18 Jul 2008 Damien Wintour 1 comment

Uncategorized

Google Code Jam: Save the Universe

Google Code Jam The qualification round started with a problem called Save the Universe which asks that you assign search queries to a finite number of search engines in such a way that won't allocate a query for a search engine to that search engine. When I read the problem description I had a chuckle and reflected on a hilarious episode of The IT Crowd where Jen warned her superiors not to type "Google" into the Google search engine because it would break the internet. Clearly the good folks at Google took inspiration from this humorous concept.
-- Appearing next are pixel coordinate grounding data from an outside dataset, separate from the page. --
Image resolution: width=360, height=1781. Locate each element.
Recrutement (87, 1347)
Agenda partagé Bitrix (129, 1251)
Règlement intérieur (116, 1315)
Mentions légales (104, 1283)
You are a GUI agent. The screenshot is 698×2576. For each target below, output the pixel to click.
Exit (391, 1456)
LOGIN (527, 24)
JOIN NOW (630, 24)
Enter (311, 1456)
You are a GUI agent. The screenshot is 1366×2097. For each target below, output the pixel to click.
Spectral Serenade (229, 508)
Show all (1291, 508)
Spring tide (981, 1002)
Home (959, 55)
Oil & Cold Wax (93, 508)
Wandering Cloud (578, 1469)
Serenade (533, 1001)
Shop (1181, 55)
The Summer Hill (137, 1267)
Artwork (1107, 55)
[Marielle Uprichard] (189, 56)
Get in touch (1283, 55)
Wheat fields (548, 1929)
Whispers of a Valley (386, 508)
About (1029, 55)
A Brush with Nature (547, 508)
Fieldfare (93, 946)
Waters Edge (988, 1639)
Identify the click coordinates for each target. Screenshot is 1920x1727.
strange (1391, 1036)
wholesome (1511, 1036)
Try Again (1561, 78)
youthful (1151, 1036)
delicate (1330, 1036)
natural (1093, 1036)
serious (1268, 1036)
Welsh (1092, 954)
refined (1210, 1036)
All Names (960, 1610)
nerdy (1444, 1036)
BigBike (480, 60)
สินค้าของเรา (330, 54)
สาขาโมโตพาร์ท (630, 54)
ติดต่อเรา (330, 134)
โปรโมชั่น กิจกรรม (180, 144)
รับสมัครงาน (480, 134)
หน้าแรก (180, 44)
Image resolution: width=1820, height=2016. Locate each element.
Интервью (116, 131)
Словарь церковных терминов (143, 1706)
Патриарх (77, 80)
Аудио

But back to the problem at hand...The first realization to grasp is that assigning queries to minimize the number of switches between search engines, is logically equivalent to finding the longest runs where a "run" is the use of a given search engine for a series of sequential search queries. We know we can't send an engine a query for itself so making long "runs" is simple - if you have n search engines you defer making a switch until you have received queries for n distinct search engines. At that point you have to switch to a different engine - the one not represented in the (n-1) distinct search engines you've already used.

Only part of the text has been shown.